Quadeca has his eyes set on making a masterpiece for a long time. He always wanted to break the mold of being the e-celeb who takes his popularity for granted whether he ventures into creative works and now he finally discovers it in all its scintillating ways. Vanisher, Horizon Scraper is a cinematic tale of a sailor who, driven by nostalgia and especially his love interest, had gone out to sea in the bid to rediscover his will to live from the weight of falling under expectations. Tracks like the aquatic piano melodies that define ‘Monday’ or the ecclesiastical ‘Forgone’ that reveals the depth of the longingness demonstrate the potency of Quadeca’s maturing songwriting and ambitions that are largely met. It stands on its two feet as a model example of which all kinds of music artists could look up to as an example of how art pop can stun you as if it’s all sturm un drang.

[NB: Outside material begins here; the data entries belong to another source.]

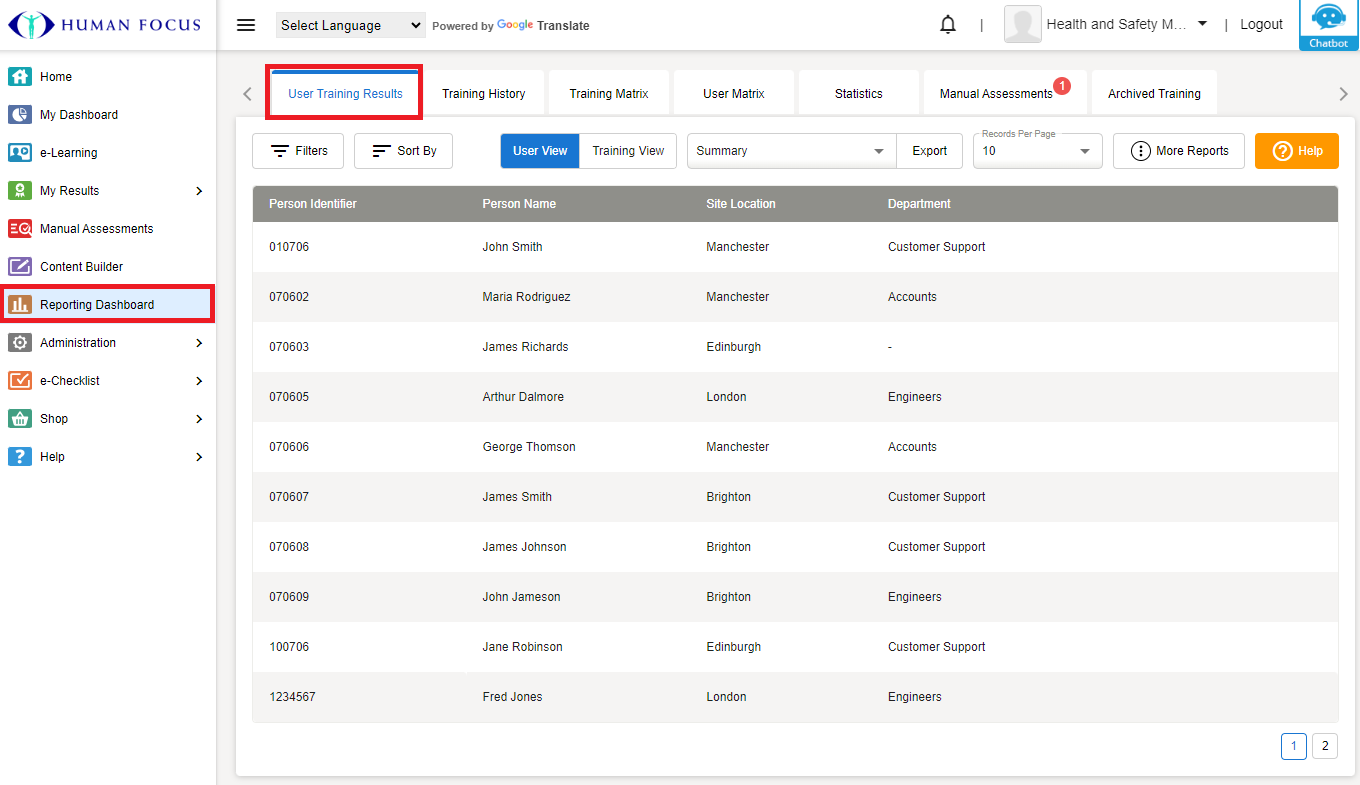Open e-Learning from sidebar icon
This screenshot has width=1360, height=785.
click(x=20, y=153)
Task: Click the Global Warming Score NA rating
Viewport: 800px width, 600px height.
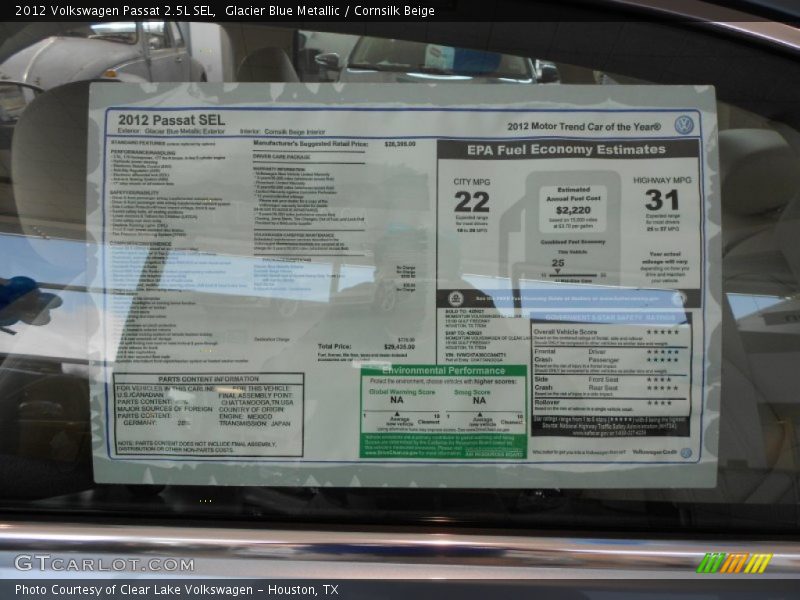Action: [x=397, y=400]
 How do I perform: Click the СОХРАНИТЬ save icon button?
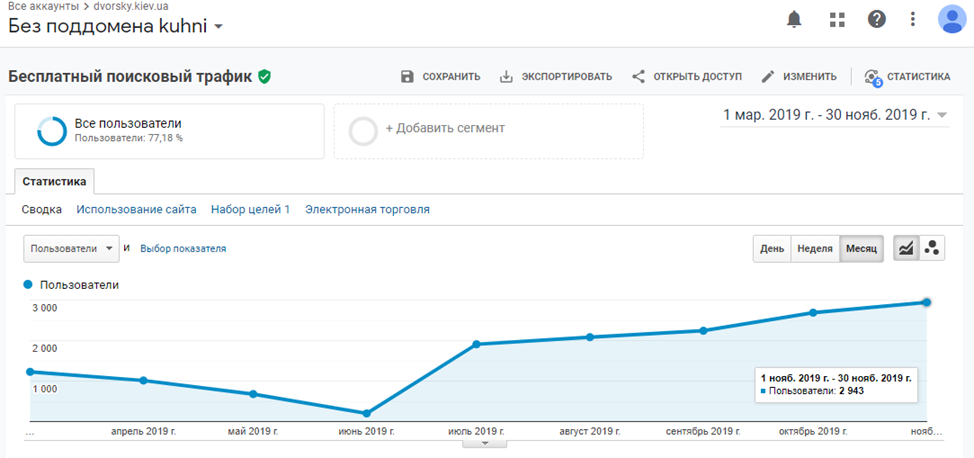coord(440,77)
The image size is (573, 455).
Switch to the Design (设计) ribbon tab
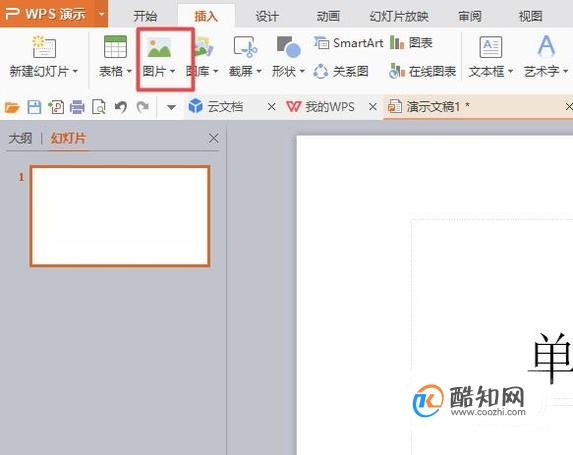coord(267,16)
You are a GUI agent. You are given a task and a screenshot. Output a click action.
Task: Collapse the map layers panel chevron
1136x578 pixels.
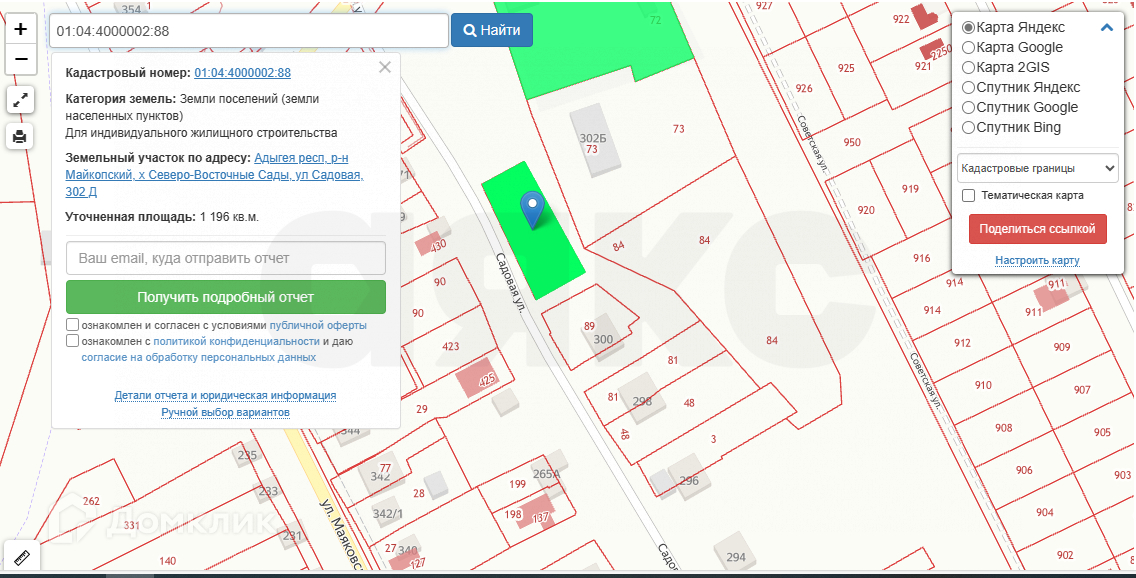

Forever Howlong – Black Country, New Road

If this is a downgrade compared to Ants From Up There, I want to know the fuck kind of project Black Country, New Road are planning on doing next. Forever Howlong might be missing the wondrous magic that is Isaac Wood’s burlesquely literary lyrics, but the now-quartet band are still capable of pumping out gems after gems after gems in chamber pop. Here, the fanciful instrumentation becomes even more lush as disparate themes of unrequited love and connection are intertwined with booming saxophones and harmonised violins. The absence of Wood most certainly demands a restructuring of the band’s identity going forward and how they are able to adapt. This record reassures that they are not rusting away any time soon at least in their baroque nature.

La Brea – Hesse Kassel

If there is one debut album that is worth your attention, let La Brea be the one. Hesse Kassel at first gives the impression of being one of those kind of bands whose style is clearly modelled after Black Country, New Road with For the First Time being the key specific influence. However, to stick with just that would be a disservice to the nuances surrounding what makes the album incredible at first listen. From the harmonic vocal layering in ‘Anova’ to the piano in ‘Moussa’ that is more out of Godspeed You! Black Emperor‘s greatest ever crescendos, the band is able to conjure up the embodiment of sexual frustration and its little incidental consequences.

Best Songs of 2024

‘Copycats’ – Danny Brown (feat. underscores)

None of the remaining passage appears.